Presbyopia can be dealt with in a number of ways and now can be corrected through a laser vision procedure called CK, so please contact our staff to better understand your options and if this is something that you think you are experiencing.
Call Us for your FREE Consultation
(757) 428-1005 or APPOINTMENTS
PRK
Photorefractive Keratectomy (PRK) is a procedure in which the surface of the cornea is reshaped by an ophthalmologist using an Excimer laser. PRK may be used to treat myopia (nearsightedness), hyperopia (farsightedness), or astigmatism. PRK does not involve creation of a corneal flap utilizing the microkeratome, and therefore, the protective superficial layers of the cornea must heal post-operatively. This generally means that patients who undergo PRK will require significantly more time than LASIK patients to achieve their best vision, but avoid more possible complications due to the elimination of the flap creation.
Retina
The retina is a thin layer of neural cells that lines the back of the eyeball. It is comparable to the film in a camera.
RK (Radial Keratotomy)
Radial Keratotomy (RK) is a refractive procedure for myopia (nearsightedness) that has enjoyed tremendous success, but has largely been supplanted in recent years by PRK, LASIK, and now SUPRALASE. RK was performed on approximately a million Americans over a ten-year period beginning in the early 1980's.
SUPRALASE
Supralase is a surface ablation procedure that combines an unique mathmatical formula that helps customize the procedure with a very precise pharmacological regimen to secure its pristine outcomes to treat myopia and astigmatism.
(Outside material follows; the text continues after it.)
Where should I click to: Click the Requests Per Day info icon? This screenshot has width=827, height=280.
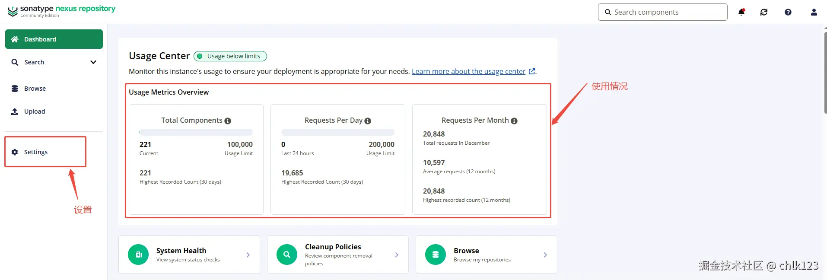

Supralase uses a technologically advanced excimer laser that produces a cool laser beam to gently reshape the corneal surface in a precisely prescribed, individually customized treatment. The average treatment depth equals about one third the thickness of a human hair. The treatment which takes about 45 seconds, has been described as "watching a light show". The healing process takes about 36 hours, and most people are able to return to work Monday following a Friday procedure.